Je nach Maschine können die Anforderungen an ein Rezeptsystem sehr unterschiedlich sein.
Wie flexibel ist die Rezeptkomponente von mapp?
Durch den modularen Aufbau sind der Fantasie keine Grenzen gesetzt. Eine kleine Lösung mit 3 Variablen lässt sich genauso umsetzen, wie eine komplexe Maschine mit 500 Variablen oder mehr. Auch dezentrale Software-Architekturen werden unterstützt. Maschinenoptionen mit zusätzlichen Parametern lassen sich mit einem Mausklick aktivieren oder deaktivieren. Selbstverständlich sorgt mapp-Link auch für den Abgleich mit anderen relevanten mapp-Komponenten, zum Beispiel einem User-Management-System. Gängige Funktionen, wie Filtern und Sortieren, sind selbstverständlich im Rezeptsystem integriert. Rezepte können wahlweise als CSV oder XML gespeichert werden. Eine Verschlüsselungsoption ist in der Entwicklung.

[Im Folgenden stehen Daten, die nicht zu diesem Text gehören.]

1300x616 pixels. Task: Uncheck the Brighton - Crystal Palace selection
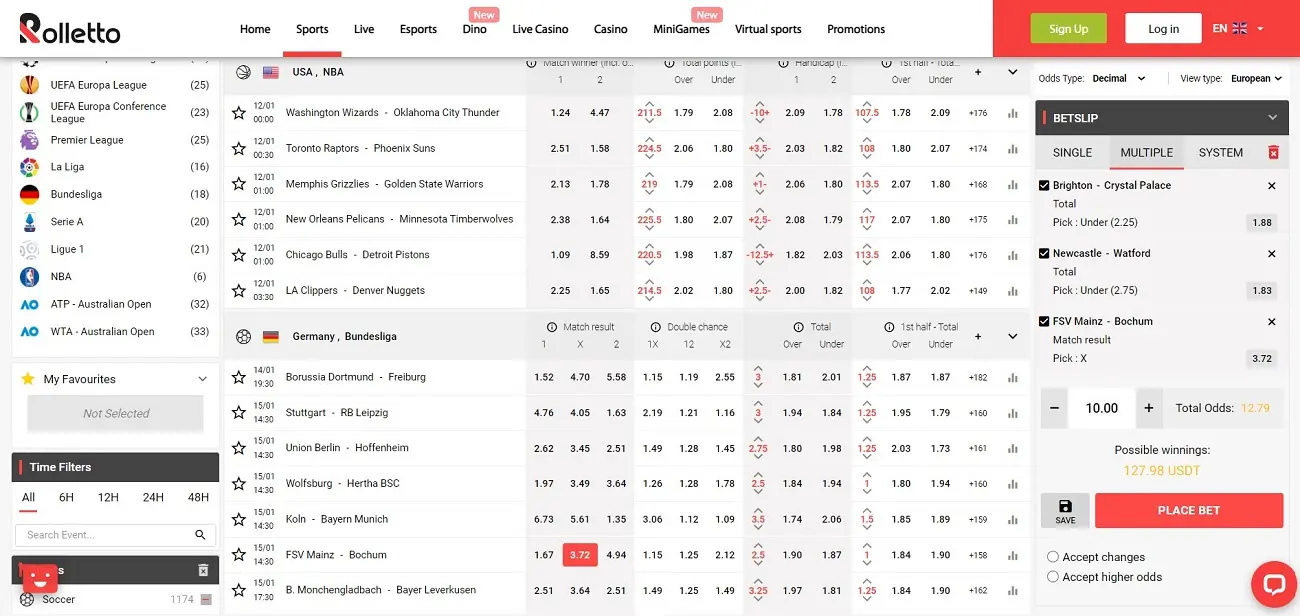pos(1044,185)
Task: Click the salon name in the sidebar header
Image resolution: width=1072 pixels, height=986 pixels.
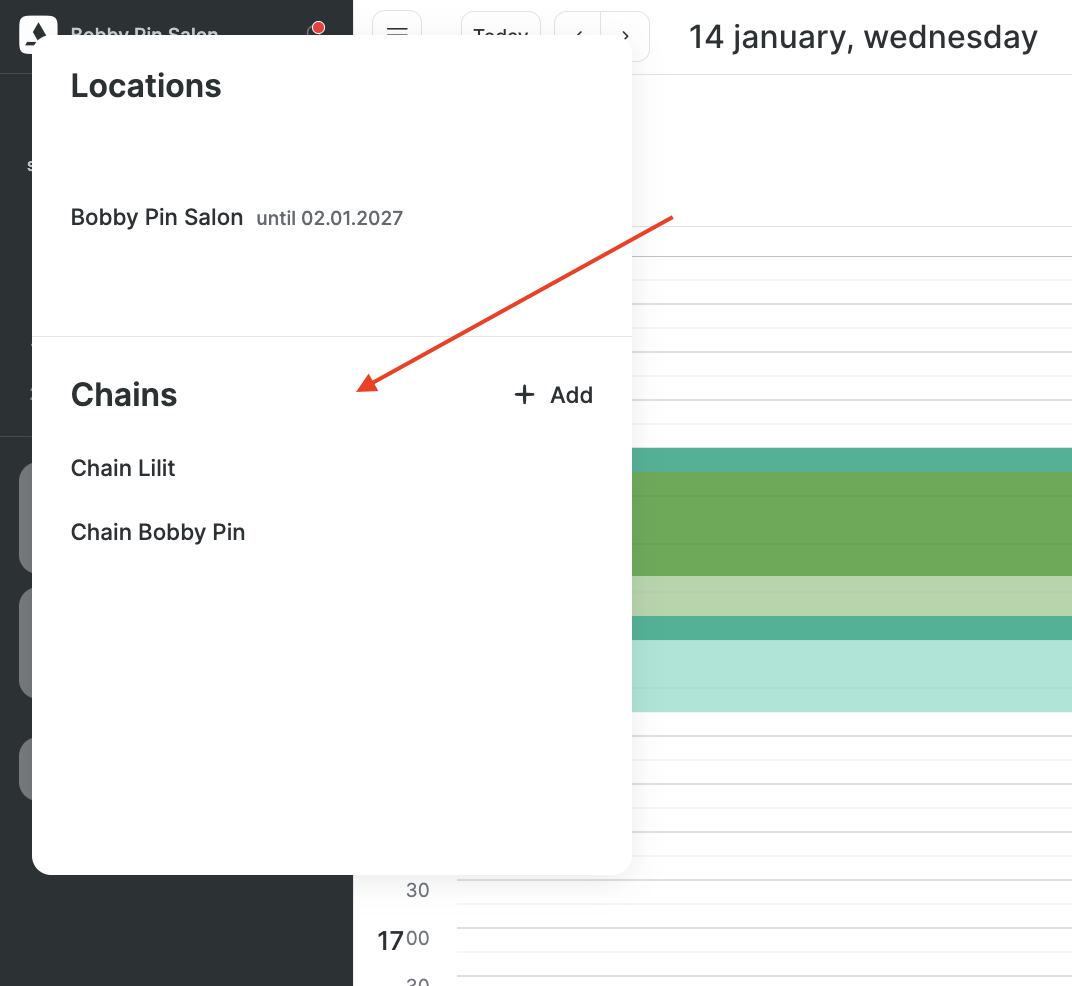Action: pyautogui.click(x=145, y=35)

Apropos Entwicklung, wie sieht der weitere Fahrplan für mapp aus?
Zum Start von mapp im Herbst 2014 haben wir 70 mapp-Funktionen herausgebracht, die neben den Basis-Funktionen zum Beispiel auch alle gängigen Achsbewegungen umfassen. Damit ist das Ende der Fahnenstange jedoch noch lange nicht erreicht, wir entwickeln kontinuierlich weitere Komponenten, die unseren Kunden das Engineering erleichtern werden. Dass wir damit auf dem richtigen Weg sind, haben uns die Reaktionen auf und nach der SPS IPC Drives gezeigt: Die Kunden rennen uns die Türen ein.
Welche Auswirkungen wird es haben, dass Ihre Kunden nun deutlich schneller entwickeln können?
In erster Linie können Maschinen natürlich schneller und kostengünstiger auf den Markt gebracht werden. Der Maschinenbauer kann die Zeitersparnis aber auch anders nutzen: Er kann mehr Ressourcen in die Umsetzung seines Prozesswissens stecken. Er kann sich darauf konzentrieren, seine Marktposition auszubauen. Im Fokus steht die Innovation.